Genre: literary fiction

Published: Mariner Books, May 2024

My Rating: 3.5/5 stars


“So I told her this: that it's true I've only rarely been happy, and perhaps more often been sad. But I have been content. I have lived. I have felt everything available to me: I've been faithless, devout, indifferent, ardent, diligent, and careless; full of hope and disappointment, bewildered by time and fate or confused by providence--and all of it ticking through me while the pendulum of my life loses amplitude by the hour."


The Story:

We follow the remarkable friendship between Thomas Hart and Grace Macaulay, over the course of 2 decades, as the two are united and ripped apart by chance and faith again and again. We meet the two in 1997, in their Essex birth-town of Adleigh, where both have lived all their lives. Though separated in age by three decades, the pair are kindred spirits—torn between their commitment to religion and their desire to explore the world beyond their small Baptist community. The two are pulled into different directions, when Thomas develops an obsession with a vanished nineteenth-century astronomer said to haunt a nearby manor, and Grace flees a hardship and moves London. Over the course of twenty years, by coincidence and design, Thomas and Grace will find their lives brought back into orbit as the mystery of the vanished astronomer unfolds into a devastating tale of love and scientific pursuit. 


Review:

I have an interesting relationship with Sarah Perry’s work. On paper, I adore all the themes she consistently weaves into her stories: the dichotomy of science vs religion, tradition, (non-)conformity and unrequited love in various forms. On a sentence-by-sentence basis, I’m often in awe of her skills as a writer. Even when it comes to her motifs (science and folklore in The Essex Serpent, language and mythology in Melmoth, and now astronomy, physics and the stars in Enlightenment), we should get along. Yet there’s something that keeps all her books from being 5-stars for me. I like them just fine when I’m reading them, but the second I finish the story, it already starts to fade away from me.

That was the exact experience I had with Enlightenment too. I loved the writing and enjoyed the story of two souls that meet again over time, but never quite seem to collide, like two comets in overlapping orbits. Yet I can already tell that by the end of this year, I won’t remember any specific scene that took place. The story meanders and floats a little too much for my liking and never feels (pardon the pun) grounded enough to make the impression it might have otherwise made.

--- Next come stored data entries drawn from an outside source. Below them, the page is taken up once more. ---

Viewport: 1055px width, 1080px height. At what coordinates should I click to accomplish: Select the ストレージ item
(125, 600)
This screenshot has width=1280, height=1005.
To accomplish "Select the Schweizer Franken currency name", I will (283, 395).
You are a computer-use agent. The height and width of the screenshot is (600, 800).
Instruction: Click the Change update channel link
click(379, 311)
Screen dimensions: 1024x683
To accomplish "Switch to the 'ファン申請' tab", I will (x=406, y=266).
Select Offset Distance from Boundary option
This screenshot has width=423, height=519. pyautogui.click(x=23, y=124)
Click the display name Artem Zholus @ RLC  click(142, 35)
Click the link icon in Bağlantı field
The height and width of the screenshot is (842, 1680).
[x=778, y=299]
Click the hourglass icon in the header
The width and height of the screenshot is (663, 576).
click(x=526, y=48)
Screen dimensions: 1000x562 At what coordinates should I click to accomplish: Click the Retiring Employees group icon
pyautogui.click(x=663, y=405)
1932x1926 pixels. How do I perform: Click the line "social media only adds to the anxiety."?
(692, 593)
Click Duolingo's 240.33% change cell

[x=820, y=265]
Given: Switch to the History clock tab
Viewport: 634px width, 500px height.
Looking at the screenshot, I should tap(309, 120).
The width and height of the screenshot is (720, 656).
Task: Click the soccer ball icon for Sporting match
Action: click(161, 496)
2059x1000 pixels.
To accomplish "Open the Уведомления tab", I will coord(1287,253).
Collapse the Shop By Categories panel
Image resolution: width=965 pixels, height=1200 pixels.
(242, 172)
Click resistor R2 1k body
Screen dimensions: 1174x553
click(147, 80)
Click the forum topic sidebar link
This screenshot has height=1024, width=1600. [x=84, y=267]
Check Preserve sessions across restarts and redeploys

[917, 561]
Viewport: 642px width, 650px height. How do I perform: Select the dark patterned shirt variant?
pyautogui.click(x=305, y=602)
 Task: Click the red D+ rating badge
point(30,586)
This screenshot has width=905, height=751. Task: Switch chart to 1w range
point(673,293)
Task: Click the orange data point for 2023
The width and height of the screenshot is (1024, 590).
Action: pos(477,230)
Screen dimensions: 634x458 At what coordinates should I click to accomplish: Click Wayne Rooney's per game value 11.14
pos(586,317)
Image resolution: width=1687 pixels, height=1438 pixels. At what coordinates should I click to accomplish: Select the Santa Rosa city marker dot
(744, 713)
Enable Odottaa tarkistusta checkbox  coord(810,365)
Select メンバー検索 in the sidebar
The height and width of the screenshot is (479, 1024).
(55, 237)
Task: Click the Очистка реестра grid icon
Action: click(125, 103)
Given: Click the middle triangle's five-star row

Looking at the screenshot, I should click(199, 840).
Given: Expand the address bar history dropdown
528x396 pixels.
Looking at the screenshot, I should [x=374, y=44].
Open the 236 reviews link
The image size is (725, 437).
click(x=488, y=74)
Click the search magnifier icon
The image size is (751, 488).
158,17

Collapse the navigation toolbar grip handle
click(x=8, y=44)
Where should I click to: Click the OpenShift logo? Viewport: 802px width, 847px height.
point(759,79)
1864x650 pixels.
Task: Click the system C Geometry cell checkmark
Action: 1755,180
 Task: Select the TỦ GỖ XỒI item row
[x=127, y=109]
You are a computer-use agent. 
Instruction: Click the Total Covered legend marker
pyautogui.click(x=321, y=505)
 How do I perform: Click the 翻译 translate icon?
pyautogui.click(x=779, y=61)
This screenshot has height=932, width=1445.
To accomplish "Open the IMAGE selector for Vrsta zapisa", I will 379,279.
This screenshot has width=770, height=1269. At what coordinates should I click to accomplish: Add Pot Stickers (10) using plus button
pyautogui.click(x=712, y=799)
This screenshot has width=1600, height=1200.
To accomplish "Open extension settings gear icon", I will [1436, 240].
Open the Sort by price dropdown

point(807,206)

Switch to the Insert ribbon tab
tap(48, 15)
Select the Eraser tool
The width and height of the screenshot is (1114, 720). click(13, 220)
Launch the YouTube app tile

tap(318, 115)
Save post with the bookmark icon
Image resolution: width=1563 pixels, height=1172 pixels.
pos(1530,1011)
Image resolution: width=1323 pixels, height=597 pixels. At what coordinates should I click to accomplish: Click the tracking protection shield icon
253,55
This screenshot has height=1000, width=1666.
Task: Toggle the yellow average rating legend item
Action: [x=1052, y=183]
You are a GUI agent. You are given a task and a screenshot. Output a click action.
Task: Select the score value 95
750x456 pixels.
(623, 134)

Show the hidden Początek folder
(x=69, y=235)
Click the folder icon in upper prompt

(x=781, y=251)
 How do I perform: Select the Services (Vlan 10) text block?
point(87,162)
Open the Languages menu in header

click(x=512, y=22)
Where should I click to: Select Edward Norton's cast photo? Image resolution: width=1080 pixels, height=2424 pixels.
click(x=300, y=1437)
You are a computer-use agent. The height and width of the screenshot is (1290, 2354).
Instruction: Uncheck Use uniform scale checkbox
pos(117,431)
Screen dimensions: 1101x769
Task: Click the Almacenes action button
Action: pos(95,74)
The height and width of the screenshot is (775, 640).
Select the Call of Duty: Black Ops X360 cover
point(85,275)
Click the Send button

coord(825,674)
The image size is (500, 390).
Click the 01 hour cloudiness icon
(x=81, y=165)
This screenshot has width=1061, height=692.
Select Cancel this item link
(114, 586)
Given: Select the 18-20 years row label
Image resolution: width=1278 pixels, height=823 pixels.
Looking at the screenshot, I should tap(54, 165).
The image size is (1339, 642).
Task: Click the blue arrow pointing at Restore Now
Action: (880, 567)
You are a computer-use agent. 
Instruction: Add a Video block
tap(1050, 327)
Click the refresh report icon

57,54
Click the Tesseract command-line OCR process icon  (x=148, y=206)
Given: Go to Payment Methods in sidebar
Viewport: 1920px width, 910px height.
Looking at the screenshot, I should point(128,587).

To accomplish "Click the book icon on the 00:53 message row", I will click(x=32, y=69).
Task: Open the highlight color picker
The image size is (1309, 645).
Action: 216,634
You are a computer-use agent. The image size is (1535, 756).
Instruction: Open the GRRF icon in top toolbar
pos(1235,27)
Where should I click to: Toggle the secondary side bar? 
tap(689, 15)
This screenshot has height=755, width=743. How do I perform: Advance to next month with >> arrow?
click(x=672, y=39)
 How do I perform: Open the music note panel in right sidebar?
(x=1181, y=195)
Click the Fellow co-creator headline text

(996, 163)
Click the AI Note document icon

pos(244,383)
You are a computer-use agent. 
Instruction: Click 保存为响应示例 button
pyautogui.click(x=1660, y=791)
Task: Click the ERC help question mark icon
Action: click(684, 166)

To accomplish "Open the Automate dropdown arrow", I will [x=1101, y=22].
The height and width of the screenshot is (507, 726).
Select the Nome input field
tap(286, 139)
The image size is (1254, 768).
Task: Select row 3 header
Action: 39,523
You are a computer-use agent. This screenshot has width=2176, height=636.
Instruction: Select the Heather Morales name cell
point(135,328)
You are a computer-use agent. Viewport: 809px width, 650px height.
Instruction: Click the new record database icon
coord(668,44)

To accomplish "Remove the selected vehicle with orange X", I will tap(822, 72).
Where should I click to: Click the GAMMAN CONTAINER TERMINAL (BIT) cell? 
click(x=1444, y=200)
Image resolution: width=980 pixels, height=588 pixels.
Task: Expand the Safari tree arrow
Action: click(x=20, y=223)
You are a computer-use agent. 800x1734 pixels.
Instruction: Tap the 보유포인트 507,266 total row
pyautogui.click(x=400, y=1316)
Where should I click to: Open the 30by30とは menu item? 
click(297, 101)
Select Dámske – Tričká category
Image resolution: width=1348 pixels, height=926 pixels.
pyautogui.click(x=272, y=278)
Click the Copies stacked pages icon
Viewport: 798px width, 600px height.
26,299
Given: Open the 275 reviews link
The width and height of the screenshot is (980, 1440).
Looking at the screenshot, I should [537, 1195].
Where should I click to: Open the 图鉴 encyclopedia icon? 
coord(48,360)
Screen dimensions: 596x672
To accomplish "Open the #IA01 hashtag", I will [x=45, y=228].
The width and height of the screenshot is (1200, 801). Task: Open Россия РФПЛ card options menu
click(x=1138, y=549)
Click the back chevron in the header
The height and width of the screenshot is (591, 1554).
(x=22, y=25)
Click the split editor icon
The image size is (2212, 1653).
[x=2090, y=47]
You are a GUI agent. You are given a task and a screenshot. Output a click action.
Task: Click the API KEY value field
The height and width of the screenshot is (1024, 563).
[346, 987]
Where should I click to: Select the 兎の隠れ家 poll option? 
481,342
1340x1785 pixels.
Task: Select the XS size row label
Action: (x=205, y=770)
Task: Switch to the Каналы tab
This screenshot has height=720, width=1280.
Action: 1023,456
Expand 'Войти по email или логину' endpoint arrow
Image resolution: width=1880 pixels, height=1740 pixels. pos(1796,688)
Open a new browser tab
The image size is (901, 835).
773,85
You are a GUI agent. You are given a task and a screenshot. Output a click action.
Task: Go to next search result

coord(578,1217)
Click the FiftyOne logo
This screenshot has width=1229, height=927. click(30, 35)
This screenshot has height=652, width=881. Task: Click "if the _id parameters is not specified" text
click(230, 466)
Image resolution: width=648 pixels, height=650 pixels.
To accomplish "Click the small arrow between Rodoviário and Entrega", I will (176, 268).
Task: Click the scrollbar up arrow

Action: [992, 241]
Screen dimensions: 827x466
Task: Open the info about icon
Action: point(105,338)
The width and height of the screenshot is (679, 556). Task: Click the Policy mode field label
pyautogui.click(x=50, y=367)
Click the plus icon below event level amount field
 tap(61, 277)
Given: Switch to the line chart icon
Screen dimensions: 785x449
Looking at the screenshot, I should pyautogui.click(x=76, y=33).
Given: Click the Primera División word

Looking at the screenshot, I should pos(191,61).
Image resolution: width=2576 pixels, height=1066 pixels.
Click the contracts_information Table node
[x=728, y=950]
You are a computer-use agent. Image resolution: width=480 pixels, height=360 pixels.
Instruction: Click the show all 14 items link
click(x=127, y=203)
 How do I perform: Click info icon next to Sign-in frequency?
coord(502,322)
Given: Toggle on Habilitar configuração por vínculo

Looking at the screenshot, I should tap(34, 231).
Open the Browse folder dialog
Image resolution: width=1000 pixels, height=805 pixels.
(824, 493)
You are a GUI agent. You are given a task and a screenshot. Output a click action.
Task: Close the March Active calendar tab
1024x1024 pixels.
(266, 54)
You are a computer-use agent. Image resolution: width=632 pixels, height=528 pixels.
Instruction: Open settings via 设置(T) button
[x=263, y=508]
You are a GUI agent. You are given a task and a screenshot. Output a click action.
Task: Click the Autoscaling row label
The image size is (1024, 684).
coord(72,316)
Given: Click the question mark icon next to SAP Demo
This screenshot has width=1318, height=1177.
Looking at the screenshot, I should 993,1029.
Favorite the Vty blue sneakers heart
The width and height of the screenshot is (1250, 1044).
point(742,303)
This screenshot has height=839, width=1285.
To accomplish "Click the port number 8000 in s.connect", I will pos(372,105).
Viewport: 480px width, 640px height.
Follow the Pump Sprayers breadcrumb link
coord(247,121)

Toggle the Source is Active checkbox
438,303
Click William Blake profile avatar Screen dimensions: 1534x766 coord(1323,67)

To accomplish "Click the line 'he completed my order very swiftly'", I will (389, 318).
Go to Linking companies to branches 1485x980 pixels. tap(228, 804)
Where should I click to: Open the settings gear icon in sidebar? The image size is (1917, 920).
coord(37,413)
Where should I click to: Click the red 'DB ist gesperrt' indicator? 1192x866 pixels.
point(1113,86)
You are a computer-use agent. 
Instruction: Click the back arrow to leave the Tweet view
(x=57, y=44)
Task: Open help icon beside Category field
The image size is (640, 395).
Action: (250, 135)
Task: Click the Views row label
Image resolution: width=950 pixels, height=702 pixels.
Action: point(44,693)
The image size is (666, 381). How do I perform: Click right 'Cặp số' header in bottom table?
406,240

The characters and the writing on a technical level are the highlights here for me. I’m a little split on the ending. It was either beautifully written, slightly too sentimental or a little bit of both.


Enlightenment is an easy recommendation, as it’s so in line with the author's signature style. If you loved The Essex Serpent and/or Melmoth: there’s more where that came from here. If Perry’s style wasn’t for you in those novels, don’t expect Enlightenment to be all too different.


Find this book here on Goodreads.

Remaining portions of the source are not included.